Information cascades are phenomena that drive social behavior and enable aggregate herd-mindedness to arise as a consequence of ostensibly individual decision making. These cascades are prevalent in determining the popularity of various forms of media, in the proliferation of ideas, and in the foundation of societal and social norms. One area in which information cascades play a role is in the occurrence, or lack thereof, of crime. 

Professor John Braithwaite of Australian National University’s article “Crime as a Cascade Phenomenon” seeks to interpret criminal activity through the lens of cascade-influenced behavior. Braithwaite argues that crime is more likely to occur if people see others committing crime. He mentions the example of tax evasion, writing that an individual is more likely to evade paying their taxes if they observe tax evasion to be a pervasive behavior (Braithwaite, 2018). Additionally, Braithwaite mentions that the more severe the crime, the more likely it is to follow a cascade pattern. Acts of terrorism have been shown to spawn subsequent acts of terrorism.

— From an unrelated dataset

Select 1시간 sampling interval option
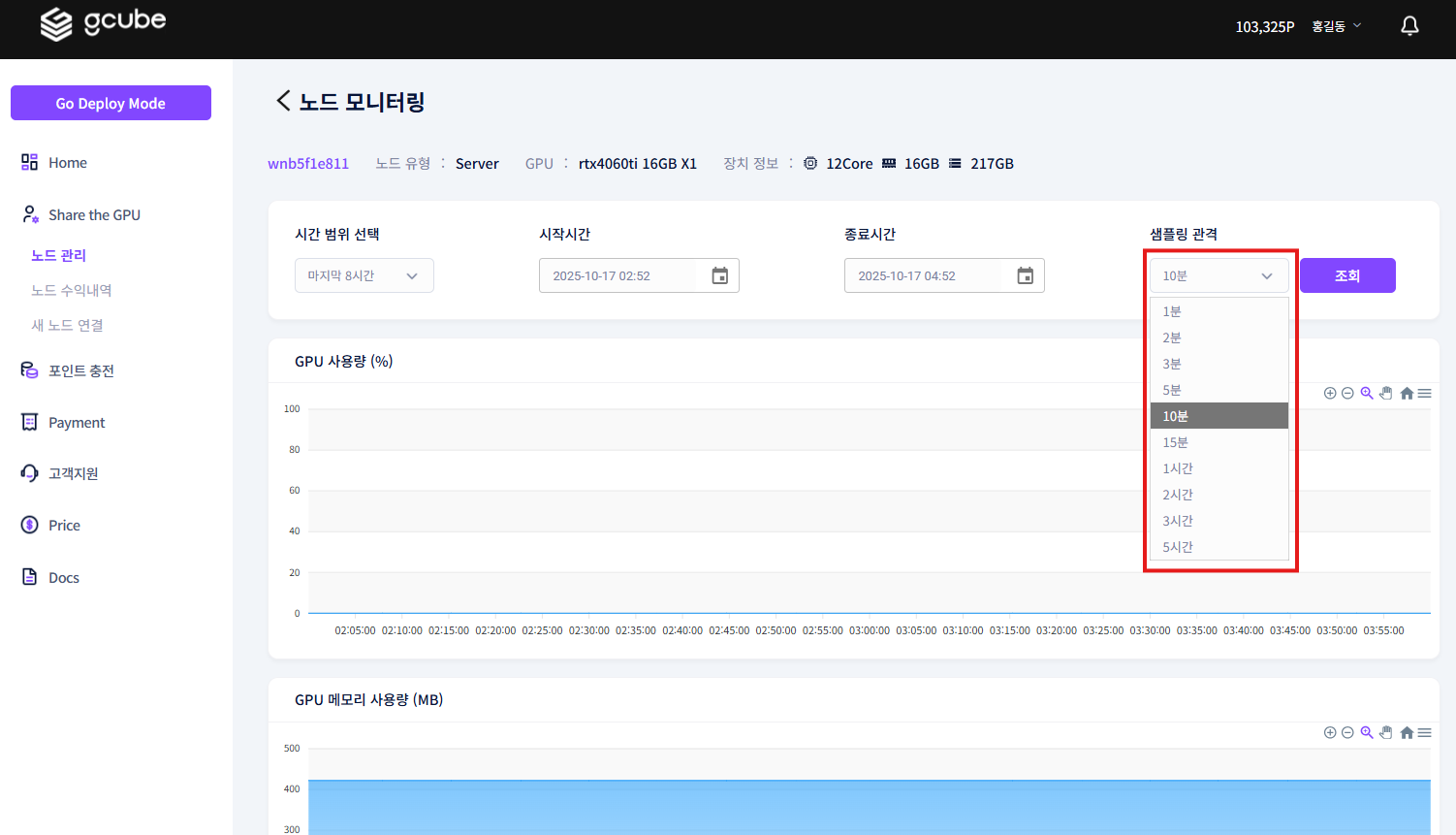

This even follows on the scale of full fledged wars; Braithwaite writes that the best predictor of a country’s likelihood to go to war in the coming years is whether or not the country was at war in the previous few years (Braithwaite, 2018). 

The article then goes into depth regarding cascade theory as the basis upon which a new form of macro criminology can be developed. This would involve stepping away from a control-theory perspective on crime, one that deems individual decision making and impulse control to be the primary catalysts for crime committed worldwide. Impulse control theory, according to Braithwaite, seems to be a flawed tool for explaining why certain countries commit less crime than others; according to this theory, it would need to follow that inherently, people in crime-ridden countries have less impulse control than in those where crime is more infrequent (Braithwaite, 2018. 

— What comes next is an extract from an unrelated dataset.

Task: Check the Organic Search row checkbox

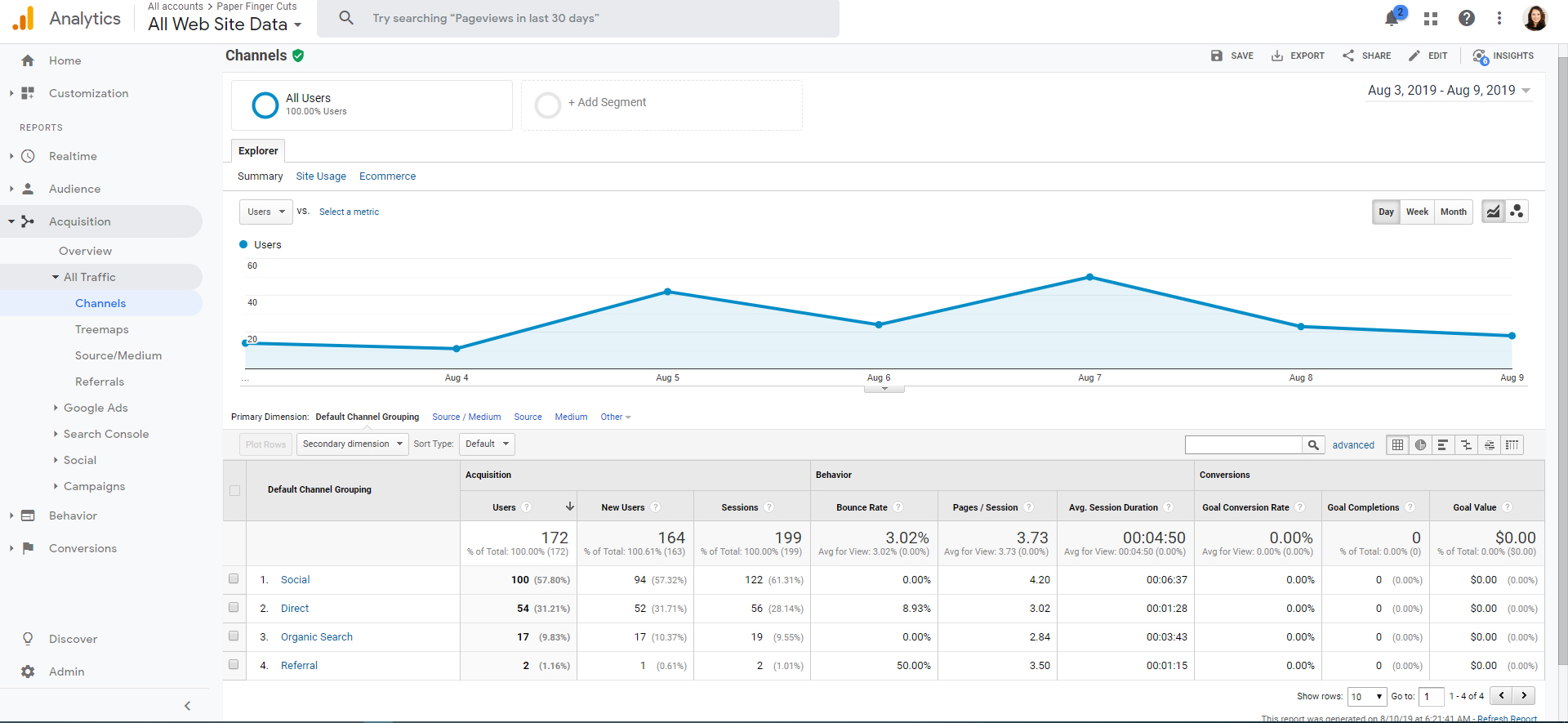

Cascade theory provides an alternative to impulse-control theory and other psychological lenses that attempt to explain human behavior. It implies that people tend to commit crime because of assumptions they draw based on the behavior of others, and in his book Cascades of Violence, Braithwaite provides applications of this theory to real world examples of countries with more and less crime as evidence for his thinking. Most importantly, however, the cascade based theory aligns with the notion that human decision making, by nature, tends to be positive, and crime is largely a product of circumstance and environment on the aggregate more than it is any one individual’s predisposition to commit crime.